“So much for a complete and total exhoneration”, alla faccia d’una esonerazione completa e totale. Così comincia l’editoriale pubblicato dal New York Times nell’edizione del giornale pubblicata a poche ore dalla presentazione delle 448 pagine (pur ampiamente censurate dal Department of Justice) del rapporto Mueller su cosiddetto “Russiagate”. Le stesse 448 pagine che, un paio di settimane fa il da poco nominato (da Trump) Attorney General aveva riassunto in una lettera al Congresso che oggi appare un alquanto grossolano tentativo di distorcere la verità. Nonostante le molte parti cancellate, infatti, il rapporto non solo è ben lungi dall’esonerare Donald Trump, ma dipinge un devastante ritratto dell’indole menzognera ed essenzialmente amorale dell’attuale inquilino della Casa Bianca. In quella che è una classica e molto striminzita “assoluzione per insufficienza di prove”, Mueller libera il presidente dall’accusa di aver cospirato – in modo tacito o palese – con la Russia di Putin con lo scopo di alterare il corso delle elezioni presidenziali del 2016, ma elenca uno dopo l’altro ben dieci casi di possibili casi di “ostruzione della giustizia”. Ovvero: dieci tentativi di ostacolare le indagini sul Russiagate, perlopiù non andati in porto solo perché funzionari del governo si sono rifiutati di eseguire ordini che rappresentavano ovvie violazioni della legge.

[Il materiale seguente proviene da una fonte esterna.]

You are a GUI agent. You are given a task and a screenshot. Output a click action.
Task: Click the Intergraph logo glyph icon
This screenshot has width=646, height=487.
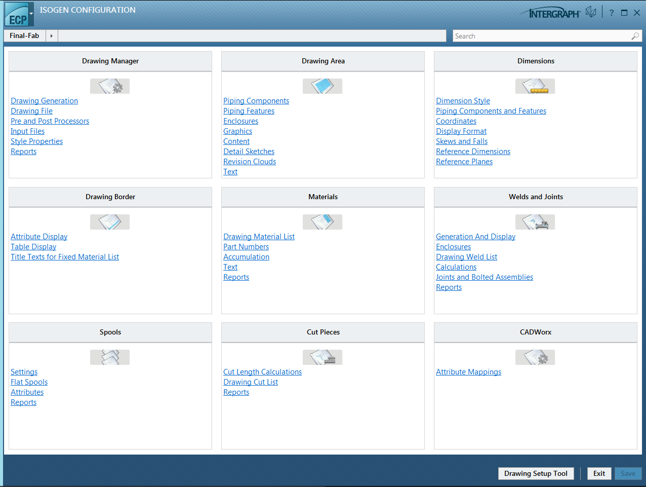pyautogui.click(x=591, y=11)

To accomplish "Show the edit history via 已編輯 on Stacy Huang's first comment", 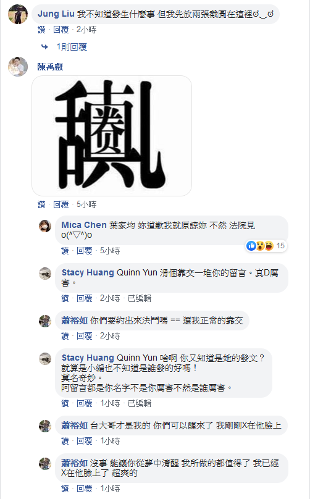I will pyautogui.click(x=140, y=298).
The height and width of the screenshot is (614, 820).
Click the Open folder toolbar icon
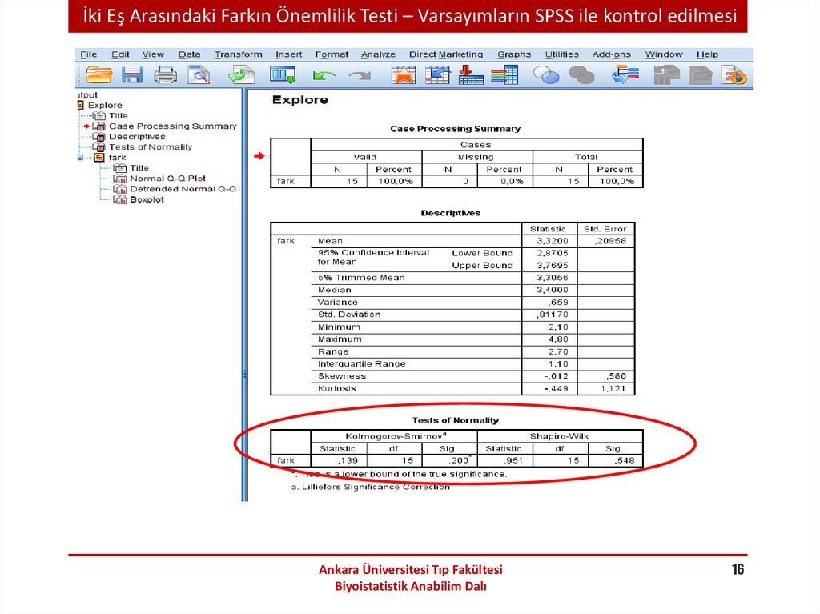click(99, 75)
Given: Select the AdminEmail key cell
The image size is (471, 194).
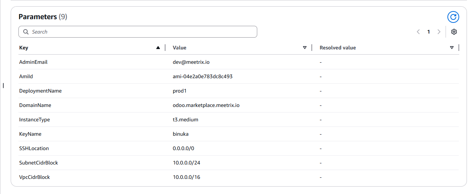Looking at the screenshot, I should (33, 62).
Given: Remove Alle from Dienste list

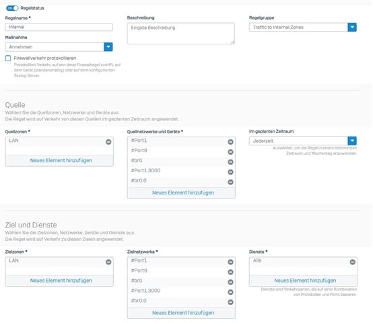Looking at the screenshot, I should (353, 262).
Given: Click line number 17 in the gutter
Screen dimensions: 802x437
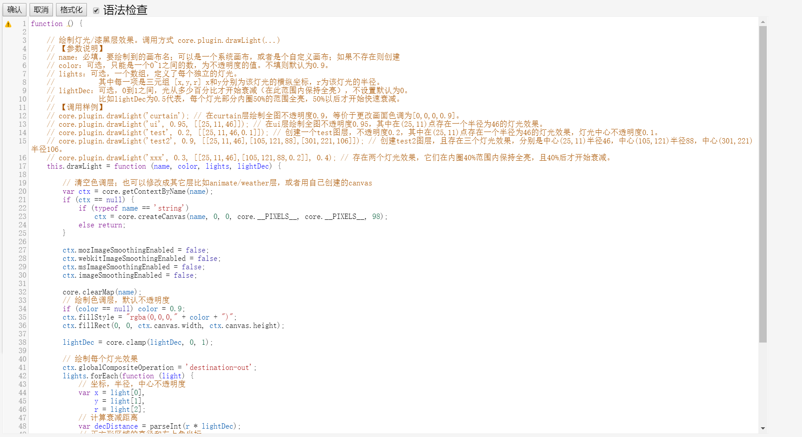Looking at the screenshot, I should [x=22, y=166].
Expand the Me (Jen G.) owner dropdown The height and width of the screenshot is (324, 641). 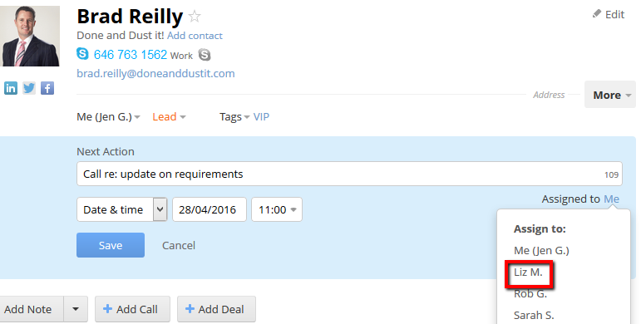108,117
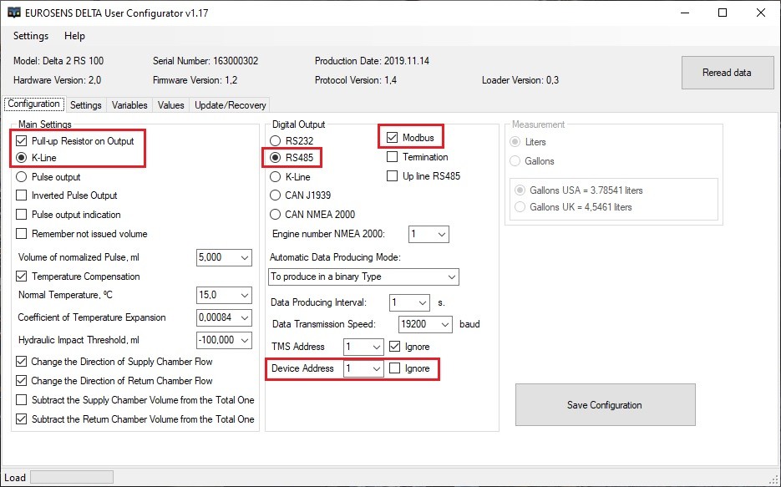Enable the Termination checkbox

click(x=393, y=157)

Con una scelta da molti giudicata pilatesca, Mueller non si assume la responsabilità di imputare il presidente – anche perché, a suo dire, i limiti impostigli dal DOJ glielo impedivano – ma lascia alle autorità costituzionalmente competenti (evidentemente il Congresso e non l’Attorney General) il compito di prendere decisioni in merito.
Come ha scritto sul Washington Post il columnist E.J. Dionne in questo commento, il rapporto Mueller non rappresenta la fine, ma l’inizio del Russiagate….Leggi tutto….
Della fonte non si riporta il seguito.